Monday, 10 August 2009

Wikis, Student Work & Diigo

I am a fan of the wiki and use Wikispaces with a variety of classes and in a variety of ways. Basically I began using it as a site where students can access the information they need on a particular topic. A place to put summaries and tasks they needed to complete. Now I am in the process of trying to take it to the next level and harness more of the wiki's potential by creating a place where students can work together to create the information that they need as well as present their own creations and digital portfolios. Somewhere to share, to pool knowledge and to discuss issues.

Currently I use wikis in different ways for different year groups.

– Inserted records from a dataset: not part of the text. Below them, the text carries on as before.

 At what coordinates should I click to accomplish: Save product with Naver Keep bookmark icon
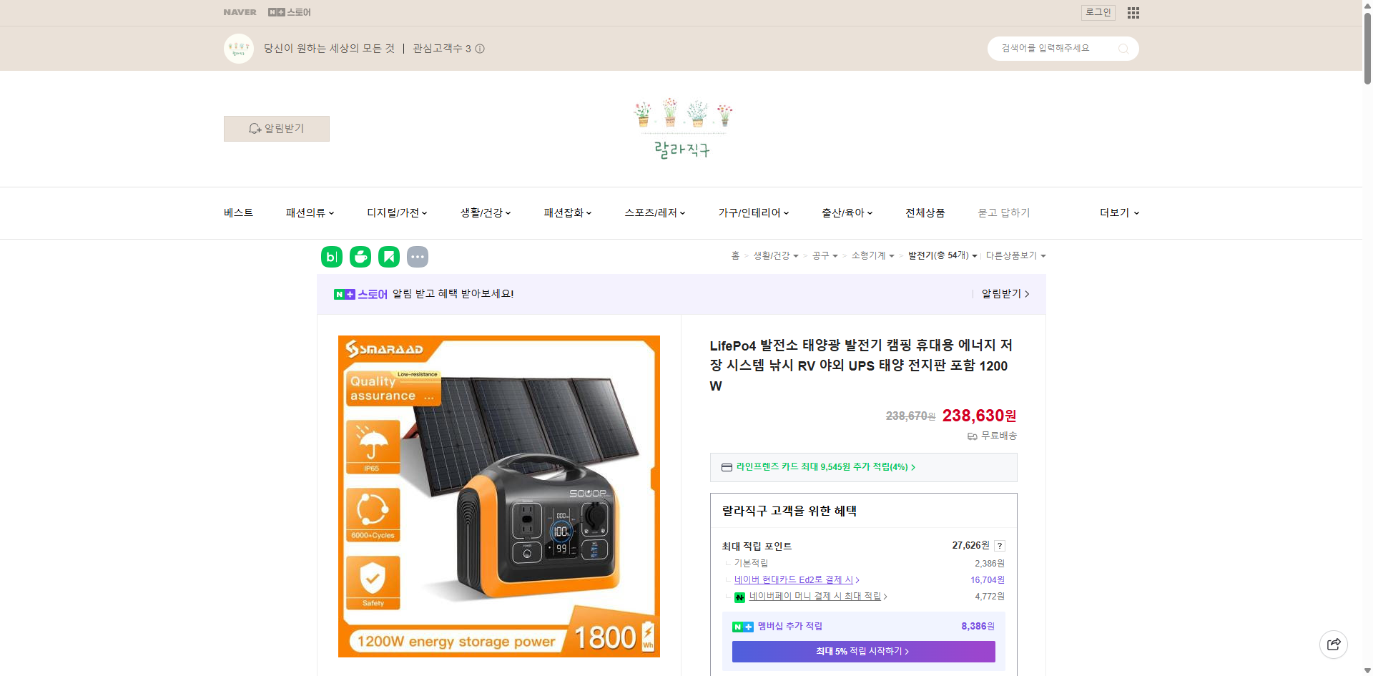tap(388, 256)
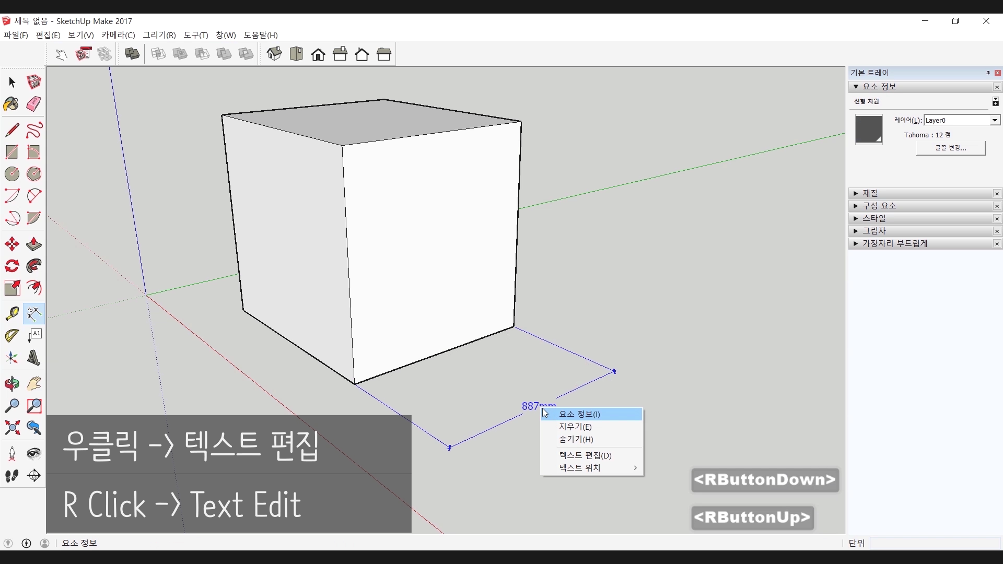Click the dark gray color swatch
This screenshot has width=1003, height=564.
tap(868, 129)
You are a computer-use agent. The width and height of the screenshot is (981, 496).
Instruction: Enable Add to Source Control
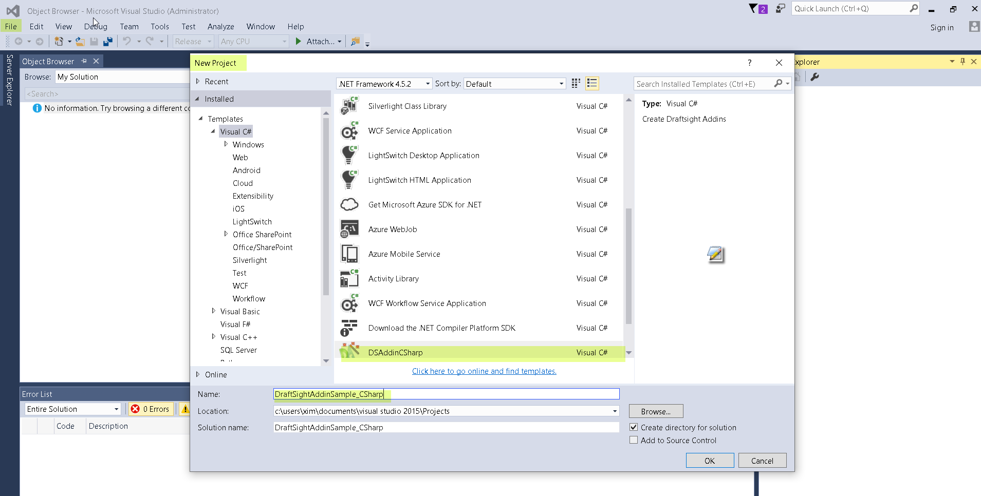coord(634,440)
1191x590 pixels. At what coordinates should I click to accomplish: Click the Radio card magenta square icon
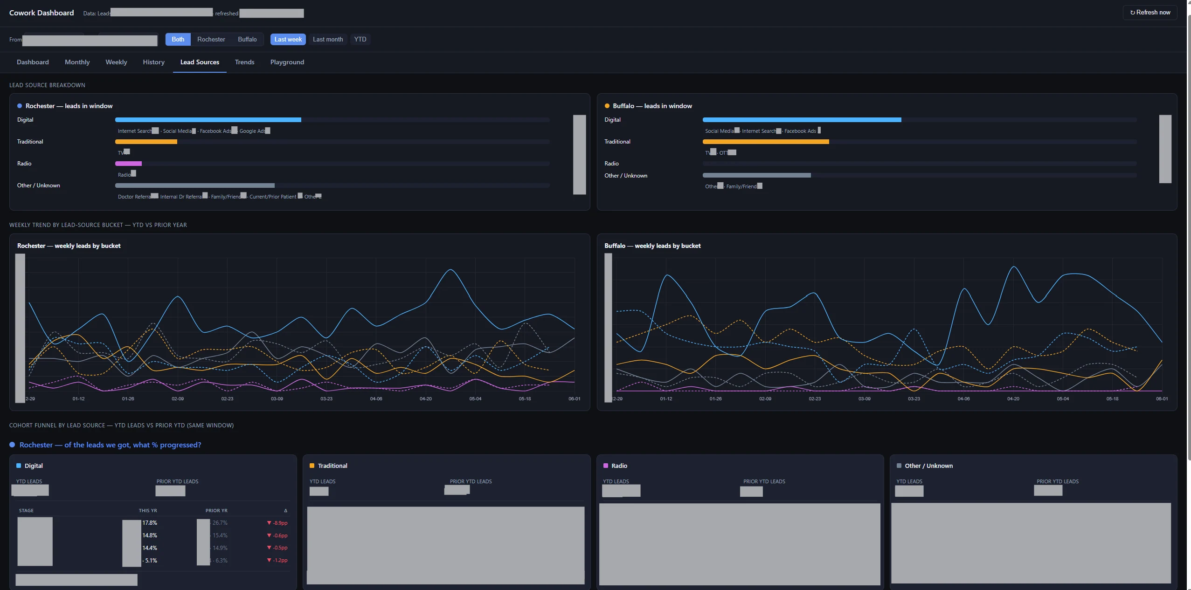coord(606,466)
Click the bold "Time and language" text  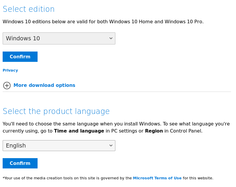[79, 131]
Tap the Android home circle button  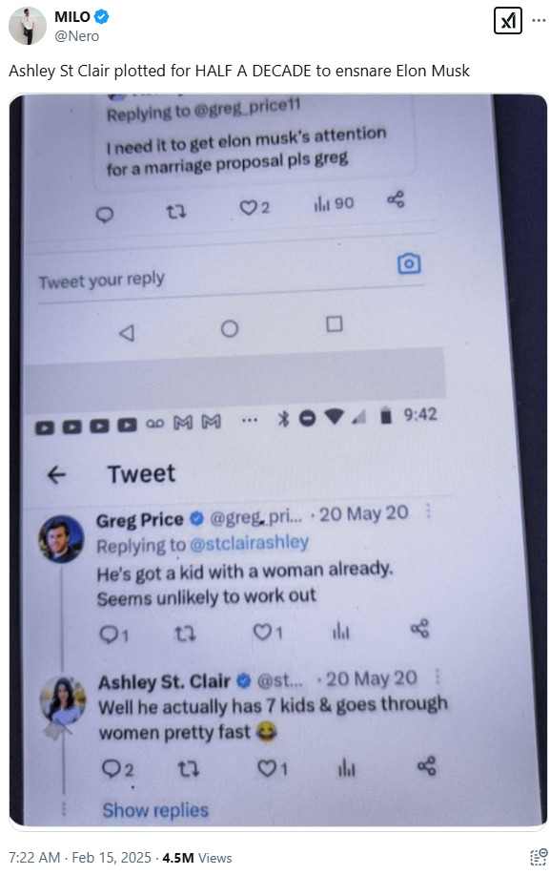click(229, 328)
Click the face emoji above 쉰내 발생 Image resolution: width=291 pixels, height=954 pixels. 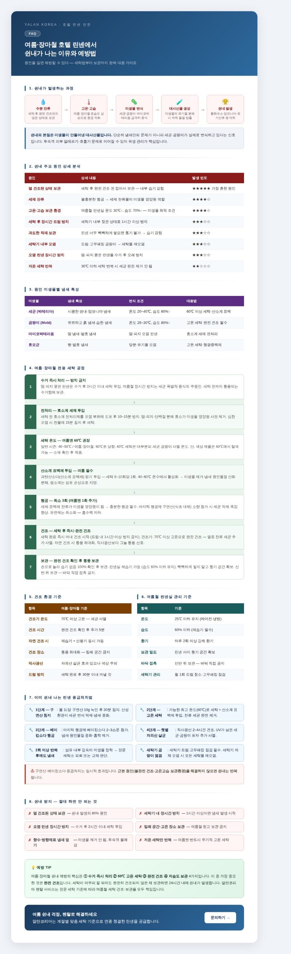[x=225, y=102]

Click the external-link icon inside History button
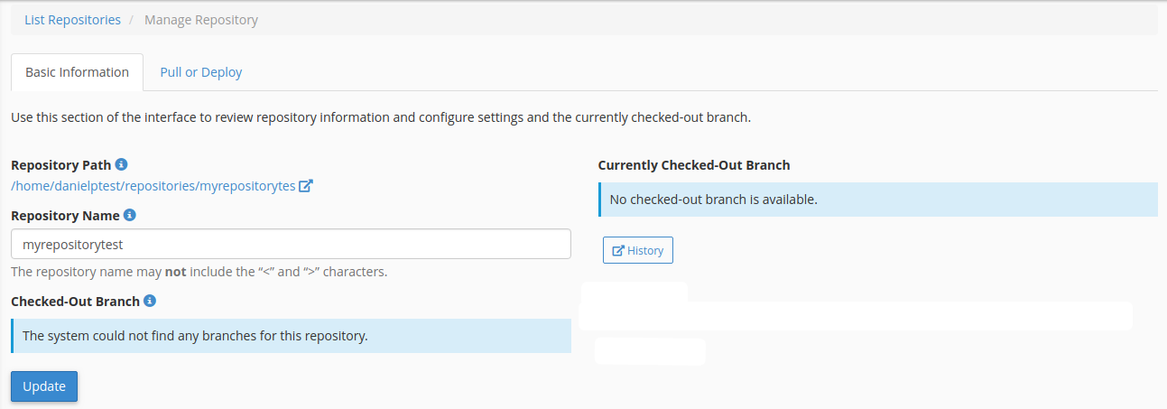click(618, 250)
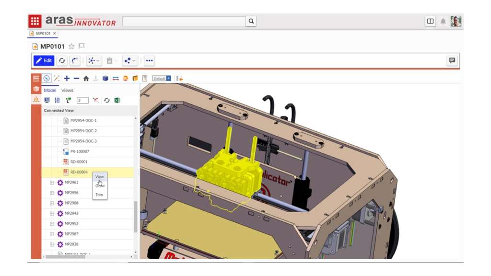491x276 pixels.
Task: Click the home view icon in viewer toolbar
Action: tap(86, 79)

  • For Year 7 it is more like an online supplement to the textbook. One day I aim to make it the textbook. This wiki is visible to anyone but can only be edited by members.
  • For Yr8 it is as above but in more detail and also a place to share some student work, uploaded by the teacher. As for Year 7, this wiki is visible to anyone but can only be edited by members of the wiki.
  • For Yr9 I am trying to turn it into a reference text as well as a place for students to work together on projects, upload their own creations and learn from each other; bringing all the work we do into one central location. At the moment this wiki is a private wiki; it can only be seen or edited by members of the wiki.
The Year 9 'experiment' began with their ICT assessment task - to create their own wiki page on the class wiki and describe their likes, dislikes and abilities in Japanese. The ICT component of the task was simply aimed at enabling them to learn how to navigate around the wiki, edit pages and become familiar with the different features of the wiki.

The results were quite impressive. Some students created simple but effective pages using the target language, others were able to create visually impressive pages that both used the target language and embedded a variety of media to enhance it.

The next step was to provide feedback on the students' pages. This is when our Diigo class group became the tool of choice. With a Diigo Educator account, I have been able to create a class group for my Year 9 class. The class group is closed but we share bookmarks and there is a Group Forum to discuss sites and Japan related topics. This private Diigo Group could be the key to effective feedback for learning as it allows me to highlight text and add comments on web pages (including the students' wiki pages). These comments are only visible to those in the class group. Students can see the comments on their own page and on those of others in the class. They have simple but effective feedback and (if they wish) can see if others in the class are making similar mistakes.

My apologies for the quality of the screenshot here but hopefully you get the idea. I have posted a sticky note on the students work, providing them with a little feedback. The sticky note becomes visible when you are logged in to Diigo and place your cursor over the highlighted text. Students can then add to a comment to my sticky note if they need to ask a question or seek clarification. Too easy!

So, for all the teachers out there - get yourself a Diigo Educator Account.

If you're still not convinced that wikis can work for you, watch the clip below and simply substitute the word 'boogie' for 'wiki'. Enjoy!

It needs to be acknowledged that I was able to work on this unit of work and others for our language department thanks to funding provided by the Australian Government through the Languages Program.